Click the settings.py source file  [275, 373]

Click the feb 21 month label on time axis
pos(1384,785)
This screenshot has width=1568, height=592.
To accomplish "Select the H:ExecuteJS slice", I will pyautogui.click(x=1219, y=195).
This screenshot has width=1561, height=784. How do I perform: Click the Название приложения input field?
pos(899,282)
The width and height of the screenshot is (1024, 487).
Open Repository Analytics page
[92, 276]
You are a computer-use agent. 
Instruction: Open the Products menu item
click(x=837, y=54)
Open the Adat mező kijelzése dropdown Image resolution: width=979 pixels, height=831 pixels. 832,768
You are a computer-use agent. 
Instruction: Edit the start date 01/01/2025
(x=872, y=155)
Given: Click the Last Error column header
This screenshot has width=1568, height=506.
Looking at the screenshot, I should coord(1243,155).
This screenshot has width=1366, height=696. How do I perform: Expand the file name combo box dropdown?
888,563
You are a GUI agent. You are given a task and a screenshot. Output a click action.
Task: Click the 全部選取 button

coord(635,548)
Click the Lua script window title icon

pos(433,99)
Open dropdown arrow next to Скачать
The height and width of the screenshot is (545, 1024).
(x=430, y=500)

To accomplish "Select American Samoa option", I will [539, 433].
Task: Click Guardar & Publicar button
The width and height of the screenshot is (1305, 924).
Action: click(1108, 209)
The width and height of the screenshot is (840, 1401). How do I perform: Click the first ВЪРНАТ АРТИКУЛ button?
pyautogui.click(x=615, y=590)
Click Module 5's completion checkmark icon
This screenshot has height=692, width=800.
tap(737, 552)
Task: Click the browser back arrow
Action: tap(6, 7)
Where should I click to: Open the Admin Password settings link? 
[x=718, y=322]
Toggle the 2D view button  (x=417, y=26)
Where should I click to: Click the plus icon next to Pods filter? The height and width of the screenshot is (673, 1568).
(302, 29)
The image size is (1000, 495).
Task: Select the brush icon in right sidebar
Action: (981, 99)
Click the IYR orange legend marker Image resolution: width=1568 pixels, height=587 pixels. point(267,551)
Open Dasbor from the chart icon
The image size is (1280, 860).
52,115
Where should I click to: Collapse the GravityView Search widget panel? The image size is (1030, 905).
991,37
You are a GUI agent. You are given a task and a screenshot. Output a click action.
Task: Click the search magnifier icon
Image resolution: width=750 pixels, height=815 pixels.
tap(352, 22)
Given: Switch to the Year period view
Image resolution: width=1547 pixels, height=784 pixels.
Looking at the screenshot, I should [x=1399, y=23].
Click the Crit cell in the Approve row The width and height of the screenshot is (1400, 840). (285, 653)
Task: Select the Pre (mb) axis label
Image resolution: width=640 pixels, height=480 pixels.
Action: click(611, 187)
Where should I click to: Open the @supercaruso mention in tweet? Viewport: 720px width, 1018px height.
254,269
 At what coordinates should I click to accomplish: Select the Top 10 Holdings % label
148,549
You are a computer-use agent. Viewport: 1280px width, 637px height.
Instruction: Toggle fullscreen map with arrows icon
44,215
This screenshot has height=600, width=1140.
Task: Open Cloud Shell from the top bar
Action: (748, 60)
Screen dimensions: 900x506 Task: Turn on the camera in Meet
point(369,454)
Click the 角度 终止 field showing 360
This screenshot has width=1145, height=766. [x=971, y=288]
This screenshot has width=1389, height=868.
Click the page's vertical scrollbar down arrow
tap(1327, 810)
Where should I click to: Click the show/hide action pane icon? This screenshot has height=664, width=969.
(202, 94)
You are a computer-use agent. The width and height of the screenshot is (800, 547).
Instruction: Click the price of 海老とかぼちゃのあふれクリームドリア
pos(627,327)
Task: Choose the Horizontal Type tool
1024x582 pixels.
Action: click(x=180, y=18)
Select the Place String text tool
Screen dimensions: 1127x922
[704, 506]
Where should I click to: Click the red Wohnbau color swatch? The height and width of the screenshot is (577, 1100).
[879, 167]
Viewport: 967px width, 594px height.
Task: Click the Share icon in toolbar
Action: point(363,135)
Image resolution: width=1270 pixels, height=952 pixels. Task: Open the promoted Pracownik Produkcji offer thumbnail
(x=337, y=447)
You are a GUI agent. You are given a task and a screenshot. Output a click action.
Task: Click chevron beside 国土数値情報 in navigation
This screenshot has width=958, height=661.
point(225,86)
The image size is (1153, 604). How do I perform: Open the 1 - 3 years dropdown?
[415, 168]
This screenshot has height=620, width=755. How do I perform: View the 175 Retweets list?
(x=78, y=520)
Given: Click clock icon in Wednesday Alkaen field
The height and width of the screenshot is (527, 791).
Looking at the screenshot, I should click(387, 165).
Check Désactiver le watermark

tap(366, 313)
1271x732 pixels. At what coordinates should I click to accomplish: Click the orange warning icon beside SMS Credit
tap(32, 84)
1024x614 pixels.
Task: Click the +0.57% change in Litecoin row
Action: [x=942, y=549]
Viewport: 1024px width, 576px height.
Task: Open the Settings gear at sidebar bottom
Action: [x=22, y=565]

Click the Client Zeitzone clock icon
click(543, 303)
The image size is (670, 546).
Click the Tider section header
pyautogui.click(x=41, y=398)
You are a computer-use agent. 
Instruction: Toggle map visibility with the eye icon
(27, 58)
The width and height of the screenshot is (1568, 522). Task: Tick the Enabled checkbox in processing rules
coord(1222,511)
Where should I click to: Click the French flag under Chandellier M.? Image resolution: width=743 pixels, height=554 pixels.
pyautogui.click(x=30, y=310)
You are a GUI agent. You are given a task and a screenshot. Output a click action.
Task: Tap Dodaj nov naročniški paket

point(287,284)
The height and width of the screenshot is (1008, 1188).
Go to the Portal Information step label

▬▬▬▬▬▬

Problem details: Copy out all of the records, keeping every line identical.

Solution below:
Click the settings.py source file  [275, 373]

Click the feb 21 month label on time axis
pos(1384,785)
This screenshot has width=1568, height=592.
To accomplish "Select the H:ExecuteJS slice", I will pyautogui.click(x=1219, y=195).
This screenshot has width=1561, height=784. How do I perform: Click the Название приложения input field?
pos(899,282)
The width and height of the screenshot is (1024, 487).
Open Repository Analytics page
[92, 276]
You are a computer-use agent. 
Instruction: Open the Products menu item
click(x=837, y=54)
Open the Adat mező kijelzése dropdown Image resolution: width=979 pixels, height=831 pixels. 832,768
You are a computer-use agent. 
Instruction: Edit the start date 01/01/2025
(x=872, y=155)
Given: Click the Last Error column header
This screenshot has width=1568, height=506.
Looking at the screenshot, I should coord(1243,155).
This screenshot has width=1366, height=696. How do I perform: Expand the file name combo box dropdown?
888,563
You are a GUI agent. You are given a task and a screenshot. Output a click action.
Task: Click the 全部選取 button

coord(635,548)
Click the Lua script window title icon

pos(433,99)
Open dropdown arrow next to Скачать
The height and width of the screenshot is (545, 1024).
(x=430, y=500)

To accomplish "Select American Samoa option", I will [539, 433].
Task: Click Guardar & Publicar button
The width and height of the screenshot is (1305, 924).
Action: click(1108, 209)
The width and height of the screenshot is (840, 1401). How do I perform: Click the first ВЪРНАТ АРТИКУЛ button?
pyautogui.click(x=615, y=590)
Click Module 5's completion checkmark icon
This screenshot has height=692, width=800.
tap(737, 552)
Task: Click the browser back arrow
Action: tap(6, 7)
Where should I click to: Open the Admin Password settings link? 
[x=718, y=322]
Toggle the 2D view button  (x=417, y=26)
Where should I click to: Click the plus icon next to Pods filter? The height and width of the screenshot is (673, 1568).
(302, 29)
The image size is (1000, 495).
Task: Select the brush icon in right sidebar
Action: (981, 99)
Click the IYR orange legend marker Image resolution: width=1568 pixels, height=587 pixels. point(267,551)
Open Dasbor from the chart icon
The image size is (1280, 860).
52,115
Where should I click to: Collapse the GravityView Search widget panel? The image size is (1030, 905).
991,37
You are a GUI agent. You are given a task and a screenshot. Output a click action.
Task: Click the search magnifier icon
Image resolution: width=750 pixels, height=815 pixels.
tap(352, 22)
Given: Switch to the Year period view
Image resolution: width=1547 pixels, height=784 pixels.
Looking at the screenshot, I should [x=1399, y=23].
Click the Crit cell in the Approve row The width and height of the screenshot is (1400, 840). (285, 653)
Task: Select the Pre (mb) axis label
Image resolution: width=640 pixels, height=480 pixels.
Action: click(611, 187)
Where should I click to: Open the @supercaruso mention in tweet? Viewport: 720px width, 1018px height.
254,269
 At what coordinates should I click to accomplish: Select the Top 10 Holdings % label
148,549
You are a computer-use agent. Viewport: 1280px width, 637px height.
Instruction: Toggle fullscreen map with arrows icon
44,215
This screenshot has height=600, width=1140.
Task: Open Cloud Shell from the top bar
Action: (748, 60)
Screen dimensions: 900x506 Task: Turn on the camera in Meet
point(369,454)
Click the 角度 终止 field showing 360
This screenshot has width=1145, height=766. [x=971, y=288]
This screenshot has width=1389, height=868.
Click the page's vertical scrollbar down arrow
tap(1327, 810)
Where should I click to: Click the show/hide action pane icon? This screenshot has height=664, width=969.
(202, 94)
You are a computer-use agent. The width and height of the screenshot is (800, 547).
Instruction: Click the price of 海老とかぼちゃのあふれクリームドリア
pos(627,327)
Task: Choose the Horizontal Type tool
1024x582 pixels.
Action: click(x=180, y=18)
Select the Place String text tool
Screen dimensions: 1127x922
[704, 506]
Where should I click to: Click the red Wohnbau color swatch? The height and width of the screenshot is (577, 1100).
[879, 167]
Viewport: 967px width, 594px height.
Task: Click the Share icon in toolbar
Action: point(363,135)
Image resolution: width=1270 pixels, height=952 pixels. Task: Open the promoted Pracownik Produkcji offer thumbnail
(x=337, y=447)
You are a GUI agent. You are given a task and a screenshot. Output a click action.
Task: Click chevron beside 国土数値情報 in navigation
This screenshot has width=958, height=661.
point(225,86)
The image size is (1153, 604). How do I perform: Open the 1 - 3 years dropdown?
[415, 168]
This screenshot has height=620, width=755. How do I perform: View the 175 Retweets list?
(x=78, y=520)
Given: Click clock icon in Wednesday Alkaen field
The height and width of the screenshot is (527, 791).
Looking at the screenshot, I should click(387, 165).
Check Désactiver le watermark

tap(366, 313)
1271x732 pixels. At what coordinates should I click to accomplish: Click the orange warning icon beside SMS Credit
tap(32, 84)
1024x614 pixels.
Task: Click the +0.57% change in Litecoin row
Action: [x=942, y=549]
Viewport: 1024px width, 576px height.
Task: Open the Settings gear at sidebar bottom
Action: [x=22, y=565]

Click the Client Zeitzone clock icon
click(543, 303)
The image size is (670, 546).
Click the Tider section header
pyautogui.click(x=41, y=398)
You are a computer-use agent. 
Instruction: Toggle map visibility with the eye icon
(27, 58)
The width and height of the screenshot is (1568, 522). Task: Tick the Enabled checkbox in processing rules
coord(1222,511)
Where should I click to: Click the French flag under Chandellier M.? Image resolution: width=743 pixels, height=554 pixels.
pyautogui.click(x=30, y=310)
You are a GUI agent. You are given a task and a screenshot. Output a click action.
Task: Tap Dodaj nov naročniški paket

point(287,284)
The height and width of the screenshot is (1008, 1188).
Go to the Portal Information step label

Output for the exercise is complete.